Suicide inactivation of the diphenolase and monophenolase activities of tyrosinase.

The suicide inactivation mechanism of tyrosinase acting on its phenolic substrates has been studied. Kinetic analysis of the proposed mechanism during the transition phase provides explicit analytical expressions for the concentrations of o-quinone versus time. The electronic, steric, and hydrophobic effects of the phenolic substrates influence the enzymatic reaction, increasing the catalytic speed by three orders of magnitude and the inactivation by one order of magnitude. To explain this suicide inactivation, we propose a mechanism in which the enzymatic form oxy-tyrosinase is responsible for the inactivation.
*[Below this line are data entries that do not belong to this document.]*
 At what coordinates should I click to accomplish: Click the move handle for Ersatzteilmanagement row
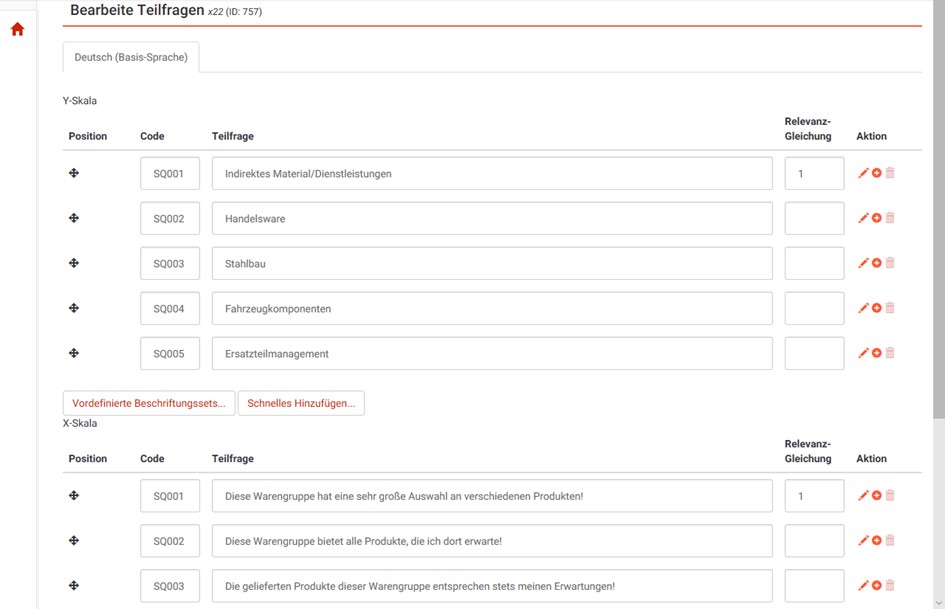click(x=74, y=353)

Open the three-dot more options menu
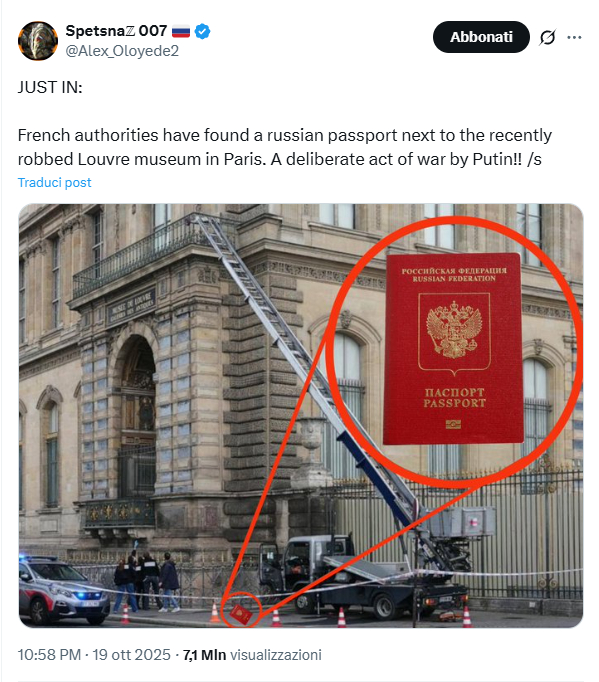[x=574, y=37]
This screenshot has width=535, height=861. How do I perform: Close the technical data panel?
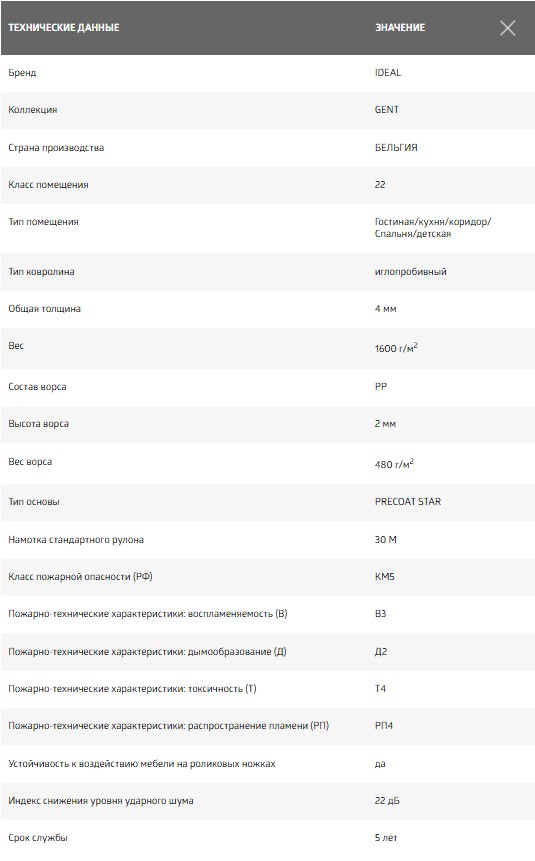click(508, 28)
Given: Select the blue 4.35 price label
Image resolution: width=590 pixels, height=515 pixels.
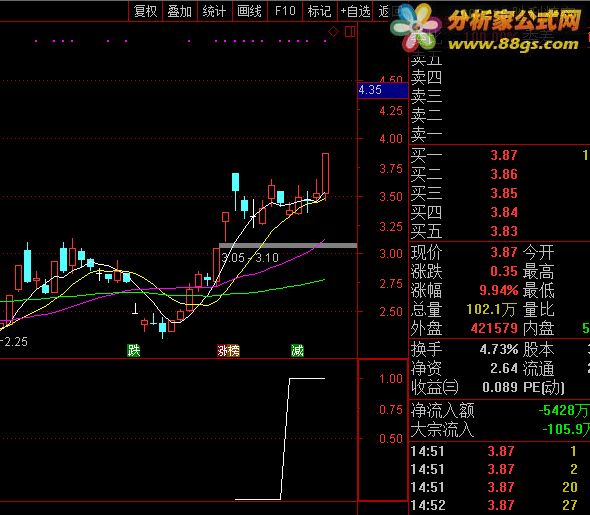Looking at the screenshot, I should tap(383, 90).
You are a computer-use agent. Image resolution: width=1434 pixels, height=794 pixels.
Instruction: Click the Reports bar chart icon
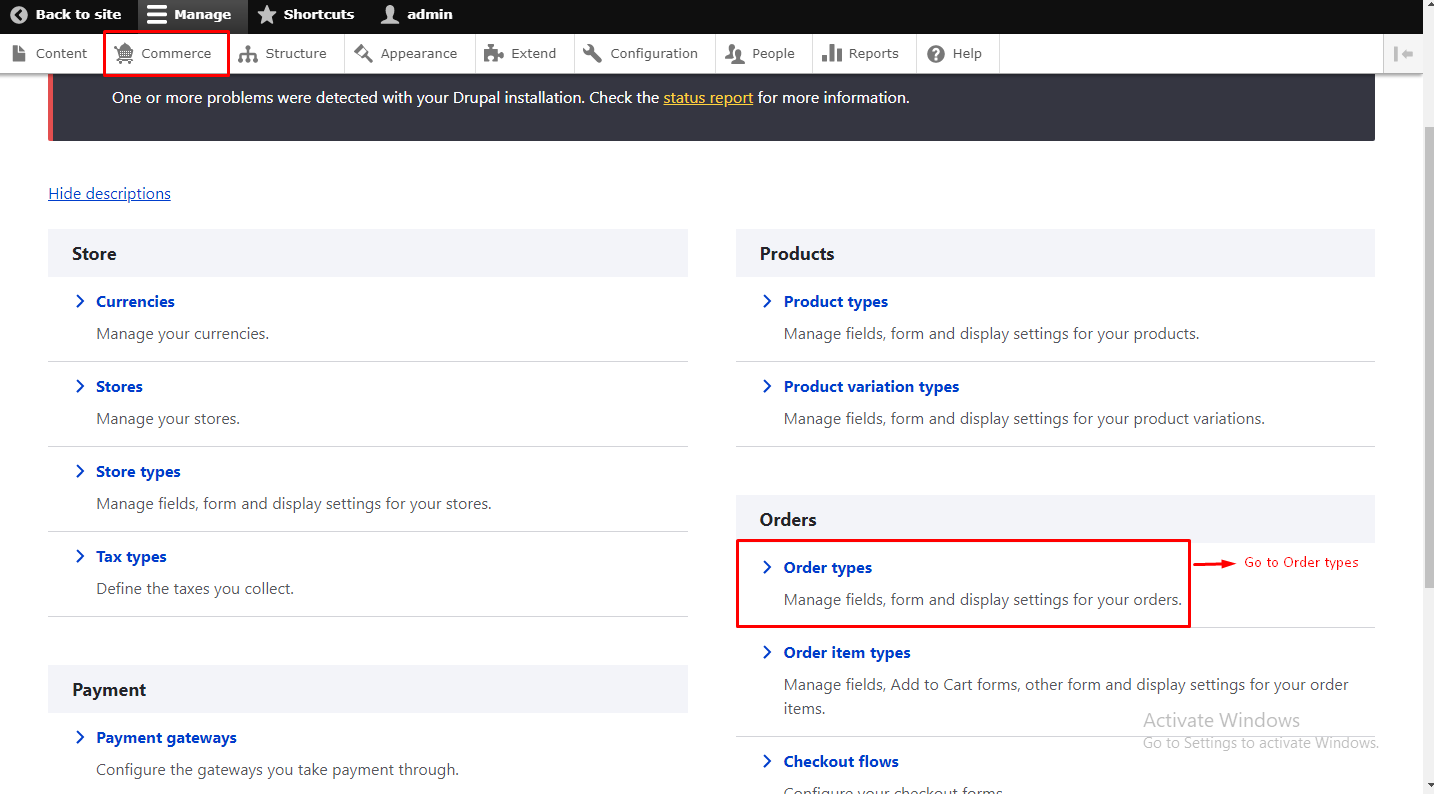(x=831, y=54)
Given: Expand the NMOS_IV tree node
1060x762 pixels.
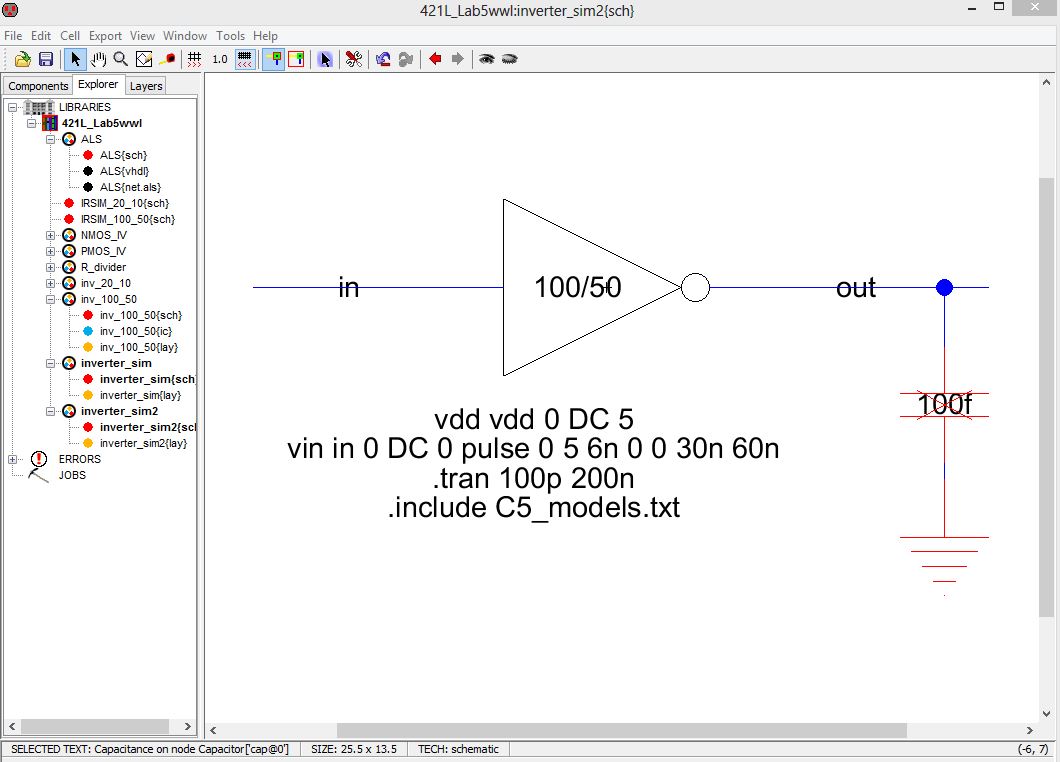Looking at the screenshot, I should pos(51,235).
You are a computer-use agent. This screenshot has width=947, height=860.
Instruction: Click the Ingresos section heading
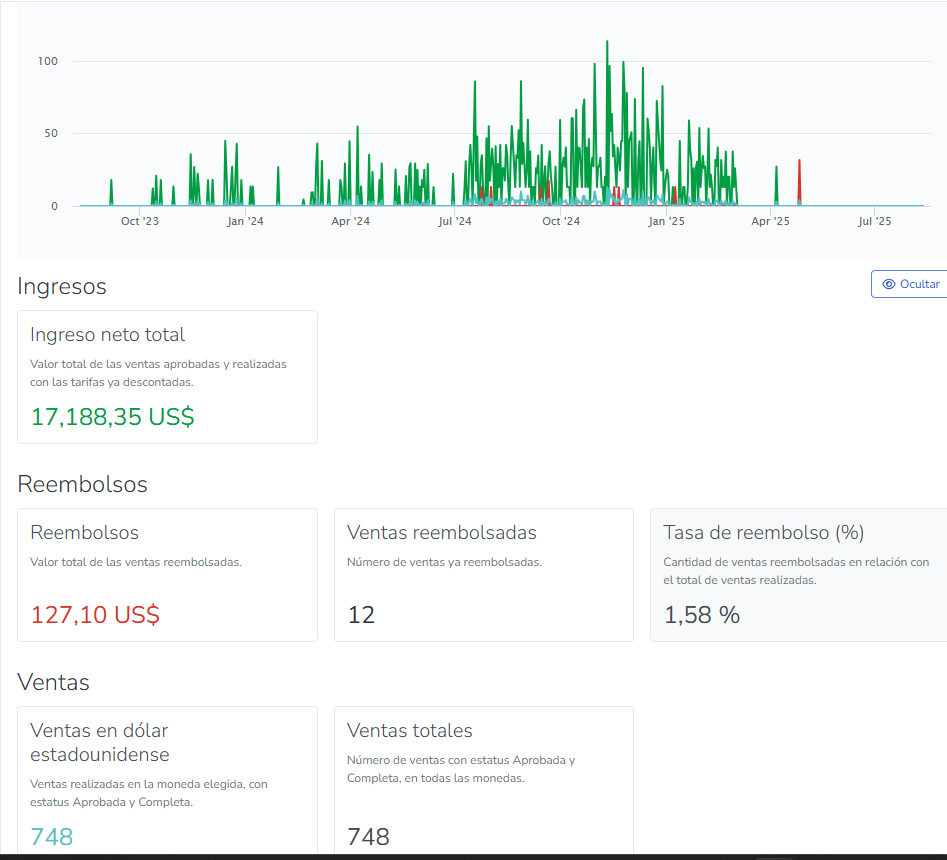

In this mechanism, the rate constant of the reaction would be directly related with the strength of the nucleophilic attack of the C-1 hydroxyl group, which depends on the chemical shift of the carbon C-1 (delta(1)) obtained by (13)C-NMR. The suicide inactivation would occur if the C-2 hydroxyl group transferred the proton to the protonated peroxide, which would again act as a general base. In this case, the coplanarity between the copper atom, the oxygen of the C-1 and the ring would only permit the oxidation/reduction of one copper atom, giving rise to copper (0), hydrogen peroxide, and an o-quinone, which would be released, thus inactivating the enzyme. One possible application of this property could be the use of these suicide substrates as skin depigmenting agents.